Document passage
------------------------------
I enjoyed this story.

The social commentary, other than the rather heavy-handed depiction of the corruption of the local government, struck me as similar to that in Ray Bradbury's Fahrenheit 451. This was likely no mistake, as one of the books mentioned in the story is another of Bradbury's. While the basic premise was revealed much too easily for my tastes (in fact, repeated in no uncertain terms several times), it appealed to me in a similar fashion as Bradbury's main message from 451 did.

It makes me very glad that literature of the more subtle sort-- of small darkness and quiet tragedies-- can still survive among the throngs of hamfisted, pretentious pieces that have consumed much of Gothic literature. It is for this reason-- that so few modern dark writers are capable of subtlety and simplicity in their writing-- that I tend to avoid the Gothic genre. I am not saying that this is a truly Gothic piece-- if it was, I likely wouldn't have enjoyed it-- but it does have a darkness of character that is quite suitable for the black-clad masses.

Thou shalt read this story. Thou shalt also read the books that have inspired it.

Kanedawg 12-16-2007 11:21 PM

Around the core of this near future tale are accurate sociological observations. The mother's illiterate manner of speech; the general paranoia on the part of all three family members and the cops; the gaming obsession; the matter-of-fact assumption of the girl's sexual conduct by her brother; the T.V. actually collecting dust as the narrator triumphantly enjoys reading. There is also the penny price on the books, that the writer in the computer mpeg is taken for some perversion, and the fact that the girl had run off. (Maybe her brother was right?)
------------------------------
Recorded information
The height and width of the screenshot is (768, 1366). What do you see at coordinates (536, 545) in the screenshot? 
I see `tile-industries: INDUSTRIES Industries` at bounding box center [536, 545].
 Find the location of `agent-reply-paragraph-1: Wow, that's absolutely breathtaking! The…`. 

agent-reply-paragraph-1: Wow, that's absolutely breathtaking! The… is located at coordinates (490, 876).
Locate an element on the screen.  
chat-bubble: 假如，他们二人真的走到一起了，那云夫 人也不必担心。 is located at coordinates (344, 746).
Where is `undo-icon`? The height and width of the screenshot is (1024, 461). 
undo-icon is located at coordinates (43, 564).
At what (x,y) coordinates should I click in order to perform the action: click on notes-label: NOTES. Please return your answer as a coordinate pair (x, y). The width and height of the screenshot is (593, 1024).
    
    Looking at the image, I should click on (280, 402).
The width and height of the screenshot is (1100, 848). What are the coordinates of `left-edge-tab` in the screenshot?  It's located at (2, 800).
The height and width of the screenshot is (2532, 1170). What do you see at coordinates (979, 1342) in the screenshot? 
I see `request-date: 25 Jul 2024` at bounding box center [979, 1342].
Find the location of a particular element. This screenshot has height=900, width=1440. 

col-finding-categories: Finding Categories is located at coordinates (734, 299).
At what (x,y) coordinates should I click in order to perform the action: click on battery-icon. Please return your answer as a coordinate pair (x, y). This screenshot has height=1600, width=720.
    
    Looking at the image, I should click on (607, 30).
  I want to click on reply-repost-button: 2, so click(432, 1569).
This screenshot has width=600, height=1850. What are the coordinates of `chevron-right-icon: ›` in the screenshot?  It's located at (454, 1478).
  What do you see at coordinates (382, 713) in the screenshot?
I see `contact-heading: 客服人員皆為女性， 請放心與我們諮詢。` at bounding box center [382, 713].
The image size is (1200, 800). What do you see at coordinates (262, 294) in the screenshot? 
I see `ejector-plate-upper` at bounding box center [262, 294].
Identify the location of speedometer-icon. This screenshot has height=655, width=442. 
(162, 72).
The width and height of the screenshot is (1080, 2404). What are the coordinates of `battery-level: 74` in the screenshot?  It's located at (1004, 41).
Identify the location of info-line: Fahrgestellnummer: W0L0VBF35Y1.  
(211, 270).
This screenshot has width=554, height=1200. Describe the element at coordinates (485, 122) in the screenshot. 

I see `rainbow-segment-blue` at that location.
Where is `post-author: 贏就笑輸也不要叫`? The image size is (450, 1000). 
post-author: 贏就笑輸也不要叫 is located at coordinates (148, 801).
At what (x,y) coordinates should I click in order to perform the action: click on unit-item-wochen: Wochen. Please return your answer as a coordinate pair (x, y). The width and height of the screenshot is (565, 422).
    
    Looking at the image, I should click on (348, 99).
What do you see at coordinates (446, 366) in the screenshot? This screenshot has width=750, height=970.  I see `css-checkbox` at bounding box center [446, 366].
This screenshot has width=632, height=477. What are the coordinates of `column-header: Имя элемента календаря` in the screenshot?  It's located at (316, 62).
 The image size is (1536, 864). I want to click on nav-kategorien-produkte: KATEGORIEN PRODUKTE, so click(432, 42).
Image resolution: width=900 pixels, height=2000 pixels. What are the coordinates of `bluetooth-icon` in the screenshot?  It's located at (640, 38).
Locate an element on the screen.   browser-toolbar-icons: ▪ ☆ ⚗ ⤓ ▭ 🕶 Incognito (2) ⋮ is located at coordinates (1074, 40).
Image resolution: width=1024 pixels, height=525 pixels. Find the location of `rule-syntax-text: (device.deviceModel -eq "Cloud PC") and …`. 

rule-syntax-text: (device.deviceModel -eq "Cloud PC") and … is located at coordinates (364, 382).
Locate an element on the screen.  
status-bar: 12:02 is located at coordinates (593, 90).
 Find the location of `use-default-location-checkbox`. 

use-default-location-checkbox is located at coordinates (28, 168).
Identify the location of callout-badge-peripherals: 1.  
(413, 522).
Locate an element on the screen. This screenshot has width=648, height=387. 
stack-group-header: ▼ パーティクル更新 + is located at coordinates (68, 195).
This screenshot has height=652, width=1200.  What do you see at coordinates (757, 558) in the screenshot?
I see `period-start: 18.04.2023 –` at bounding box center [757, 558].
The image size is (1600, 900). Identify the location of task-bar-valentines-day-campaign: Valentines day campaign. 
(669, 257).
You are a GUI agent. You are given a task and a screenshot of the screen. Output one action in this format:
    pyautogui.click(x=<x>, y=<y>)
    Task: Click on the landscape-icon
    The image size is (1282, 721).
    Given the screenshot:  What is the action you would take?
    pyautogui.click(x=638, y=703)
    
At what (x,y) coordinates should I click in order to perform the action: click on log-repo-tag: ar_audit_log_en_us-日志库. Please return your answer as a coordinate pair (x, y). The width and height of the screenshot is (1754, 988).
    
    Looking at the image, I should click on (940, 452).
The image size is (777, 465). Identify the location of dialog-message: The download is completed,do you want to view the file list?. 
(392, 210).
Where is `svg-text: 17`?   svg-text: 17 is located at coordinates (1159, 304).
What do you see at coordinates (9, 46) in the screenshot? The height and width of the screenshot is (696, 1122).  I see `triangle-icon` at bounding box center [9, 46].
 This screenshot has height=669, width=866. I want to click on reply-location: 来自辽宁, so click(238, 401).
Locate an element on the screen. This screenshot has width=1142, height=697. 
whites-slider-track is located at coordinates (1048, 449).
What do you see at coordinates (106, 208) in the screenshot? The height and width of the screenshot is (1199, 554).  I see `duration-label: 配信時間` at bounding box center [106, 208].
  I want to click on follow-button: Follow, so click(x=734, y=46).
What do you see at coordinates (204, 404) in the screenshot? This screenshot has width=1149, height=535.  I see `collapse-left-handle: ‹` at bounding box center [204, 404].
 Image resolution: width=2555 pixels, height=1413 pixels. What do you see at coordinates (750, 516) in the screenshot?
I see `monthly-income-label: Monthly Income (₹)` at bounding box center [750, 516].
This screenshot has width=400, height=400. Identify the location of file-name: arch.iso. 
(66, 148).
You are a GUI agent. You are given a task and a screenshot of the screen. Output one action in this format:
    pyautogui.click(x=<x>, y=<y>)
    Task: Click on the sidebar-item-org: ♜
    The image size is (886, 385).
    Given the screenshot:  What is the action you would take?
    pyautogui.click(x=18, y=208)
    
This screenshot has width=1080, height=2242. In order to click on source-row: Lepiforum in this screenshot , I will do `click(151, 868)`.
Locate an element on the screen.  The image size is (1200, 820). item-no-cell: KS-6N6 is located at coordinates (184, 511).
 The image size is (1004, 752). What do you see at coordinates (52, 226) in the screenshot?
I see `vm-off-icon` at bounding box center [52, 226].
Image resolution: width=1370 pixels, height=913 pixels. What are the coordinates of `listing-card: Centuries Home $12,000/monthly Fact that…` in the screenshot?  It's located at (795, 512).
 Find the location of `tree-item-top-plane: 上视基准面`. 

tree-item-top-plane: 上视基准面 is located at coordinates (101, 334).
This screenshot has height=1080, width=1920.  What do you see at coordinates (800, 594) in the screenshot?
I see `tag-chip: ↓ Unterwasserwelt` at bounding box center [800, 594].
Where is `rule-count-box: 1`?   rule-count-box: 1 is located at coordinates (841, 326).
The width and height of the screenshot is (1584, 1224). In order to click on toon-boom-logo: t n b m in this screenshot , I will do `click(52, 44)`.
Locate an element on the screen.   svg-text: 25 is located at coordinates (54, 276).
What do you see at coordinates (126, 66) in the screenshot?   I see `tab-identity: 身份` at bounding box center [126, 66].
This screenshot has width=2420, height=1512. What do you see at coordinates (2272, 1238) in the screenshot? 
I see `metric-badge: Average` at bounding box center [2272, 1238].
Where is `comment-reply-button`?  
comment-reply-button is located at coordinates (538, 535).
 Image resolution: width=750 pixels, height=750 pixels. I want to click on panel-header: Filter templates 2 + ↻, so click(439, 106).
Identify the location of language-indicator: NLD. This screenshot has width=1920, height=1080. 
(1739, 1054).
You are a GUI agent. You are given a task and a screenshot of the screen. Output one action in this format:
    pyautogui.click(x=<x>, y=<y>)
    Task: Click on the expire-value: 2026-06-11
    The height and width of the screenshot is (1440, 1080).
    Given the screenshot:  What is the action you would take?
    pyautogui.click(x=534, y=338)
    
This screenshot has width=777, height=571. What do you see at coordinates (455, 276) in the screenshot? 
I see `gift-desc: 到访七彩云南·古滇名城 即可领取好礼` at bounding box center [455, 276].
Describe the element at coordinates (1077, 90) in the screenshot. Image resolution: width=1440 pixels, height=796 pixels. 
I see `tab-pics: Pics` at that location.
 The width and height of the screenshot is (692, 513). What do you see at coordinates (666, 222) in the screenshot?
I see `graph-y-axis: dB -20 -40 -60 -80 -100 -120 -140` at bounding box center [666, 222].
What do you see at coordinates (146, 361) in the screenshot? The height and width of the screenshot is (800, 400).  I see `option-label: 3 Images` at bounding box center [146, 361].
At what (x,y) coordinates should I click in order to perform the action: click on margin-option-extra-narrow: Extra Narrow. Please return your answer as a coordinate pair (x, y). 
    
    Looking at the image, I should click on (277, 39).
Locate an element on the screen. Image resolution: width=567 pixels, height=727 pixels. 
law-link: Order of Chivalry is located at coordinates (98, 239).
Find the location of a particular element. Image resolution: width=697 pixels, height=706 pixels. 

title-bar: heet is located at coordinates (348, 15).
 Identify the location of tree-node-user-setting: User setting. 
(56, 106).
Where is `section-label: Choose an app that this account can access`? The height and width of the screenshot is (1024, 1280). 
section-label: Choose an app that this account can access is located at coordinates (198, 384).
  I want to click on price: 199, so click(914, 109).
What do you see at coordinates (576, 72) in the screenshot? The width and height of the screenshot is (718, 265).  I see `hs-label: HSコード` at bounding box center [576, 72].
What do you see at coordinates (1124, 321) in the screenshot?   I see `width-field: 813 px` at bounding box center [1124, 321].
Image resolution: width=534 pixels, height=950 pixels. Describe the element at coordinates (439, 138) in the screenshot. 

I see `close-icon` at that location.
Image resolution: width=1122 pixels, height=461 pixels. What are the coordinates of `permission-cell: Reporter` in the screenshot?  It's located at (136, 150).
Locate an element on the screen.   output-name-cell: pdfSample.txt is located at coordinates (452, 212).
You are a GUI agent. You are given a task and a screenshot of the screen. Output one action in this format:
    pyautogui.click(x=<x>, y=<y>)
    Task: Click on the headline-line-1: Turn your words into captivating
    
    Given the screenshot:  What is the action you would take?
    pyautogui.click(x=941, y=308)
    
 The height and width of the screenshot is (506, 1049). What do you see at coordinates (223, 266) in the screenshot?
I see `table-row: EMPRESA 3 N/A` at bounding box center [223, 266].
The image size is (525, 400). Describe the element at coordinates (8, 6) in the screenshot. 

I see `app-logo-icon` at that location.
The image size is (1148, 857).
------------------------------
What you will do
In the story review above, turn the paragraph beginning "Around the core of this near future tale" into a short bulleted list that keeps its main points.

Task output
The near-future tale rests on accurate sociological observations:
- the mother's illiterate way of speaking
- the paranoia of all three family members and the cops
- the gaming obsession
- the brother's matter-of-fact assumption about the girl's sexual conduct
- the TV gathering dust while the narrator happily reads
- books priced at a penny
- the writer in the computer mpeg being taken for some perversion
- the girl having run off, which raises the question of whether her brother was right